Müslümanların Yahudileşmemesi için Kur'an'dan dersler yapılıyor ikinci bölümde. Yahudi zihniyetin bir şekilde Müslümanlara bulaştığı gerçekliği üzerinden hakkı ve sabrı tavsiye babında çok mühim bir konu. Bir dönem bütün kavimlere üstün kılınmanın sebepleri ile birlikte gerektiği gibi kulluk yapılmadığında köle durumuna düşülebileceği gerçeğini görmemiz gerekiyor. Hakka tabi olanların önünde hiçbir engelin duramayacağını ve zalimlerin bir şekilde bertaraf edileceğini hatırlamak gerekiyor. Her toplumun Samirileri olduğuna dikkat çekiyor müellif. Samirilerden ve samirileşmekten sakınmak gerekiyor. samirileşme tehlikesini hatırlatmak gerekiyor. Kurtuluş gemisi imanın kendisidir. İman olmadan kurtuluş olmadığını insanlara hatırlatmak gerekiyor. Allah'ın emir ve yasaklarına teslim olmuş bir mümin imanı ile yaklaşmak gerektiğini hatırlatıyor müellif. Yahudilerin emri ve yasaklara yaklaşımı; akıl oyunları mantık yürütmeler ve nefislerine göre yorumlamaların sonuçları ayetler ile okuyucuya uyarı niteliğinde sunuluyor.

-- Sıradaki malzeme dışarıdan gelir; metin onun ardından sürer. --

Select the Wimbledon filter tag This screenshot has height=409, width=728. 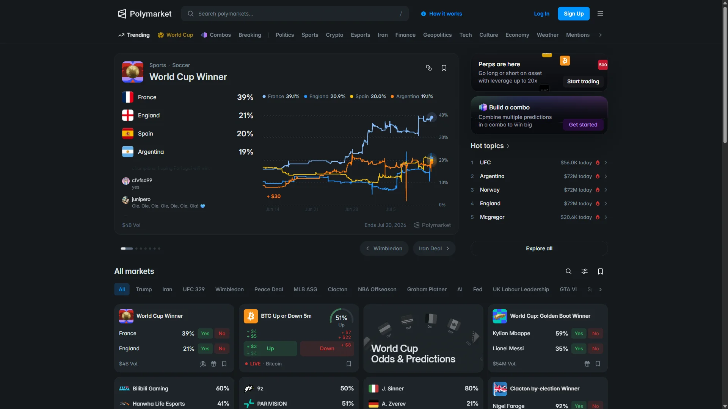point(229,289)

Gündeme dair Müslüman bakış ise kitabın hatimesidir. Toplumsal yozlaşma ve sebepleri irdelenip çözümleri sunuluyor. Seküler anlayışın sebep olduğu ahlaki yozlaşma üzerinde duruluyor.
Kürt sorunu ile ilgili farklı bir yaklaşım göze çarpıyor. Libya devrimi günlerinde yazılmış, halk hareketlerini destekleyen ve siyasal analizler ile bir sonraki süreç ile ilgili öngörüler içeren bir yazı ile devam ediyor. Suriye'deki ayaklanma ile ilgili olarak, Esad rejiminin zalim bir dikta yönetimi olduğu ve her zalimin kendi isyanını doğurduğu görüşü okuyucu ile paylaşılıyor.